Now here is my version of how I would like to celebrate. A quite day of reflection upon what I am thankful for. Not saying I don't want to participate in the tradition of eating turkey. I love turkey, but there are so many healthful sides that can be prepared. I would love to dress as a pilgrim and eat fried corn, and whatever else was first enjoyed by the settlers, but in moderation. There are so many great veggies, and they can be cooked in ways that are healthy and tasty. Sharing conversation is also important to me. No one should have to do all the work. The idea of "pot luck", done thru sharing ideas and recipes would suit me. Entertaining is something I no longer do since  the house is small, and we are far from everyone. We always go to my inlaw's home and eat, visit and go home. It doesn't seem fair. There are others that should "take the reigns", or at least participate in the preparations. This seems to be happening to a certain extent, but exclusions exist.
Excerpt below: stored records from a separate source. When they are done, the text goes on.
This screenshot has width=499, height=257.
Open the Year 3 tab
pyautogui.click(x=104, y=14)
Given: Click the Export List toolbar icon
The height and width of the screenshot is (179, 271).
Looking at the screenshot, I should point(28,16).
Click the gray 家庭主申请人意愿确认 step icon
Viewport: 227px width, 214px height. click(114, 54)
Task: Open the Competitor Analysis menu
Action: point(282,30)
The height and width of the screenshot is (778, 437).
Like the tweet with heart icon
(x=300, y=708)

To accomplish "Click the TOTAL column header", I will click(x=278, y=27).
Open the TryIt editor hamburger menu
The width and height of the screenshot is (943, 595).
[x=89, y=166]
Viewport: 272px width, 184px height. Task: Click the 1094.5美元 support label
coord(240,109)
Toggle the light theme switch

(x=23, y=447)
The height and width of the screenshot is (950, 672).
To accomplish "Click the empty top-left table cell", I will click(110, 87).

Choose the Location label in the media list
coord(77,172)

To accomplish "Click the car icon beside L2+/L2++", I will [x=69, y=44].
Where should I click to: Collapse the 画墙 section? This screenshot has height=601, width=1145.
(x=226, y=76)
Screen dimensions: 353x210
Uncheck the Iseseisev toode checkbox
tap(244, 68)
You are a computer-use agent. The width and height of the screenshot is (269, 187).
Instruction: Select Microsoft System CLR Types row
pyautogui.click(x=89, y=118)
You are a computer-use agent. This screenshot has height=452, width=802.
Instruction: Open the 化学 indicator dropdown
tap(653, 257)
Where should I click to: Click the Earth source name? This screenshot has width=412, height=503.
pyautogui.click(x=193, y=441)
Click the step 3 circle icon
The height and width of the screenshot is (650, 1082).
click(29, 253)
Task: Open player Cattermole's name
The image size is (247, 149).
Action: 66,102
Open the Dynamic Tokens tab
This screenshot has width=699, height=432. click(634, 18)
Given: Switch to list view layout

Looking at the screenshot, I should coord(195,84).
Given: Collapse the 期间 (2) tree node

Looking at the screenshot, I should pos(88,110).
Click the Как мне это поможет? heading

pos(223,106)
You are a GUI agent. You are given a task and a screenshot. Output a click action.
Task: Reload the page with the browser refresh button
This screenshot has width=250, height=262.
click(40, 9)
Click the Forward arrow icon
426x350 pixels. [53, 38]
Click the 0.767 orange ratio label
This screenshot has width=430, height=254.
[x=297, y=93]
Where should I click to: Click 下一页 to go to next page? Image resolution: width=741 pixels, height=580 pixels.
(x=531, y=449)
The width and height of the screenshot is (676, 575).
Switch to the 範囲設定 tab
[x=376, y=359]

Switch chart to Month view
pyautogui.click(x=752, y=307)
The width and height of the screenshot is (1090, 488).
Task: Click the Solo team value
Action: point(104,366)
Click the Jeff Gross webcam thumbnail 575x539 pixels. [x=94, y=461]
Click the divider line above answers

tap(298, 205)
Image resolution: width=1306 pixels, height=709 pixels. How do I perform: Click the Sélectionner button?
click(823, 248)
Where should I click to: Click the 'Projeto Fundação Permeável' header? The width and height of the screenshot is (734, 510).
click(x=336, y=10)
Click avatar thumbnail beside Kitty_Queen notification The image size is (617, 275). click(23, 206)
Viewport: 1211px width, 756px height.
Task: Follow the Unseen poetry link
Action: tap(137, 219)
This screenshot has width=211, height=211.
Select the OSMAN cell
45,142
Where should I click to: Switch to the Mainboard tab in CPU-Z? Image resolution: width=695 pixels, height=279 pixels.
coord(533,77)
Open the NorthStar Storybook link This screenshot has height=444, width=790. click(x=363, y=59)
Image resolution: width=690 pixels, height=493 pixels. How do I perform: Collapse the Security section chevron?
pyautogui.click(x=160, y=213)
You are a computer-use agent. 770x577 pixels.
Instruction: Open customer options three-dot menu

Thinking that next year will be different. We are in the midst of spiffing the house for sale, as we will be relocating. A new house, with room to entertain. Yes, it's true, we will be even further away, but it is what it is. My journey took a sharp turn after Turkey day this year. Being off track for sometime now, I have become refocused, and am giving it my best. My sadness over the recent loss of my cat Sassy, has not lessened, and sometimes is even worse, but I am learning that this is acceptable. It is OK to be sad, it is OK to cry, but not OK to revert to eating sweets like they're going out of style! I have shopped for greens and fruits, and have an abundance available. These are so much better to grab when an emotional eating binge rears it's ugly head. I am not unaware there are ways to cope with emotional eating, but sometimes giving in satiates the need to overindulge. Having correct and healthy choices available is key. Thinking about goals, and consequences must stay in the forefront. Wanting to feel well, and good about yourself will keep you centered. Well, I have blogged, and hope that others may identify with my journey. We each have our own journey, and will accomplish our goals in our own proper and correct time, but there are many similarities that bind us together. Have a great weekend all! Do your best, and you will succeed!